→ SHORT TASK
Reproduce the material verbatim from its first line through the line containing "Select the new", including that line.

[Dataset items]
⁂

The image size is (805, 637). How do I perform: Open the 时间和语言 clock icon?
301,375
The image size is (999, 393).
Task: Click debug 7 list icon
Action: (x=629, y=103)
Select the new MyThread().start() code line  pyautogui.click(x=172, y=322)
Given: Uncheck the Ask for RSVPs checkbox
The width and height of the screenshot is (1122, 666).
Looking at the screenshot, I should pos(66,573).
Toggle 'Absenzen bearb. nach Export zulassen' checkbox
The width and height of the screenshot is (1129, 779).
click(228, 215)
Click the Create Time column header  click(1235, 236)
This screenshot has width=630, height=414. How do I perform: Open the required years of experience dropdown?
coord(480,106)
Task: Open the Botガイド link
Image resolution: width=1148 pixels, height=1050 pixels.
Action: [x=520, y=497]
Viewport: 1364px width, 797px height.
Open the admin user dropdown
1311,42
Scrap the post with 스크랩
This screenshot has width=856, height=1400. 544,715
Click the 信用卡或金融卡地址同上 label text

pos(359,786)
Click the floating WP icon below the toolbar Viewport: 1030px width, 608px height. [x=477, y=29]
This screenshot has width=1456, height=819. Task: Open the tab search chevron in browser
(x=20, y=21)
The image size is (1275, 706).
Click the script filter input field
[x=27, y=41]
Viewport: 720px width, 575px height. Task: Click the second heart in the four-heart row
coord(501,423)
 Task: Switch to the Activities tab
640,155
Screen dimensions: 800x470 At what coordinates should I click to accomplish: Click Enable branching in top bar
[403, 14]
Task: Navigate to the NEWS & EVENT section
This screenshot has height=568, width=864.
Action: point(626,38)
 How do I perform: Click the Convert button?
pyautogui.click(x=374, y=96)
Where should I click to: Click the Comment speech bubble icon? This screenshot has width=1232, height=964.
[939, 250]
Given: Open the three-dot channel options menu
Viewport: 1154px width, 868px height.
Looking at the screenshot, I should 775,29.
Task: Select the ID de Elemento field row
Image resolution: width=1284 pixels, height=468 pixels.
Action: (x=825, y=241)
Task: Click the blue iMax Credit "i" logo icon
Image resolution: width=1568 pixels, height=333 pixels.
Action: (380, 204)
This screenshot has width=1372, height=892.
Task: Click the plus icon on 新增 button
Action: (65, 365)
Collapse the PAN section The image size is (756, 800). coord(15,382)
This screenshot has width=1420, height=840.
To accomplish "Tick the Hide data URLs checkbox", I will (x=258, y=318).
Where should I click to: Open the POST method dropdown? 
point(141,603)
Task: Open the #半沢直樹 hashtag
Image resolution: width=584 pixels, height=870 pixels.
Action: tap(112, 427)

⁂

→ COMPLETED EXERCISE
The image size is (805, 637). How do I perform: Open the 时间和语言 clock icon?
301,375
The image size is (999, 393).
Task: Click debug 7 list icon
Action: (x=629, y=103)
Select the new MyThread().start() code line  pyautogui.click(x=172, y=322)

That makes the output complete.